Shruti Bhargava1, Abhirami Visvanathan1, Vikas Patil1, Anuj Kumar1, Santosh Kesari2, Saumitra Das1, Alangar S. Hegde3, Arimappamagan Arivazhagan4, Vani Santosh5 and Kumaravel Somasundaram1

1Department of Microbiology and Cell Biology, Indian Institute of Science, Bangalore, India

2Department of Translational Neuro-Oncology and Neurotherapeutics, Pacific Neuroscience Institute, John Wayne Cancer Institute, Providence Saint John’s Health Center, Santa Monica, California, USA

3Sri Satya Sai Institute of Higher Medical Sciences, Bangalore, India

4Departments of Neurosurgery, National Institute of Mental Health and Neuro Sciences, Bangalore, India

5Departments of Neuropathology, National Institute of Mental Health and Neuro Sciences, Bangalore, India

Correspondence to:

Kumaravel Somasundaram, email: skumar@mcbl.iisc.ernet.in, ksomasundaram1@gmail.com

Keywords: IMP3, RNA binding protein, NF-κB signalling, RELA/p65, translation control

Received: December 06, 2016     Accepted: April 03, 2017     Published: April 15, 2017

ABSTRACT

The diffusely infiltrative nature of glioblastoma (GBM) makes them highly recurrent. IGF2 mRNA-binding protein 3 (IMP3), a GBM upregulated RNA binding protein, promotes glioma cell migration. An integrative bioinformatics analysis identified p65 (RELA), a subunit of NF-κB heterodimer as a target and an important mediator of IMP3 promoted glioma cell migration. IMP3 increased p65 protein levels without any change in p65 transcript levels, but promoted its polysome association. RIP-PCR demonstrated the binding of IMP3 to p65 transcript. UV crosslinking experiments with in vitro transcribed RNA confirmed the specific and direct binding of IMP3 to sites on p65 3′UTR. Further, IMP3 induced luciferase activity from p65 3′UTR reporter carrying wild type sites but not mutated sites. Exogenous overexpression of p65 from a 3′UTR-less construct rescued the reduced migration of glioma cells in IMP3 silenced condition. In addition, IMP3 silencing inhibited glioma stem-like cell maintenance and migration.

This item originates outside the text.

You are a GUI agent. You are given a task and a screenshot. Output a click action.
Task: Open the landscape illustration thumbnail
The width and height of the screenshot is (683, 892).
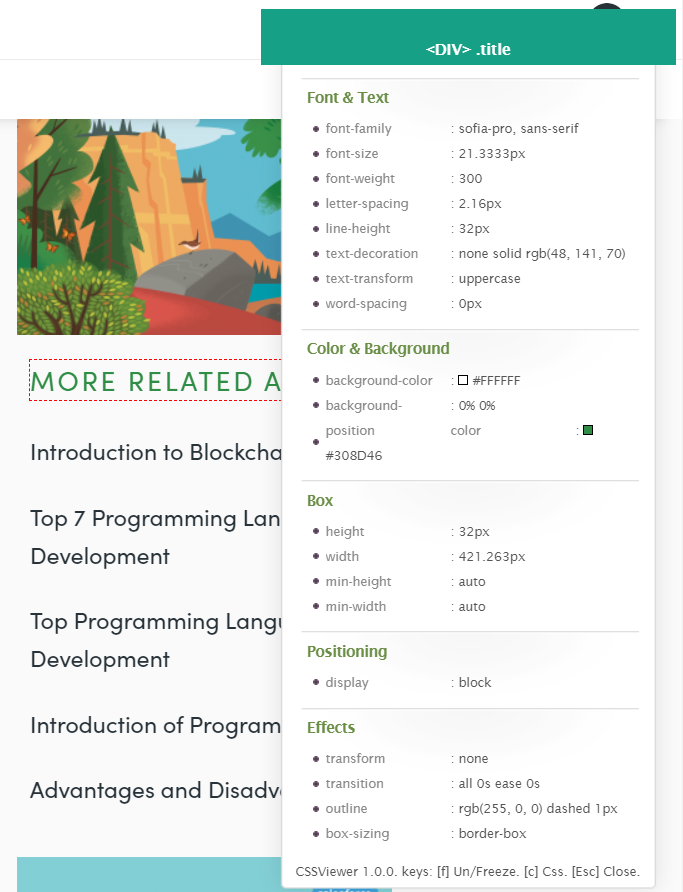click(149, 227)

The exogenous overexpression of 3′UTR-less p65 significantly alleviated the inhibition of neurosphere formation observed in IMP3 silenced glioma stem-like cells. Further, we show that IMP3 is transcriptionally activated by NF-κB pathway indicating the presence of a positive feedback loop between IMP3 and p65. This study establishes p65 as a novel target of IMP3 in increasing glioma cell migration and underscores the significance of IMP3-p65 feedback loop for therapeutic targeting in GBM.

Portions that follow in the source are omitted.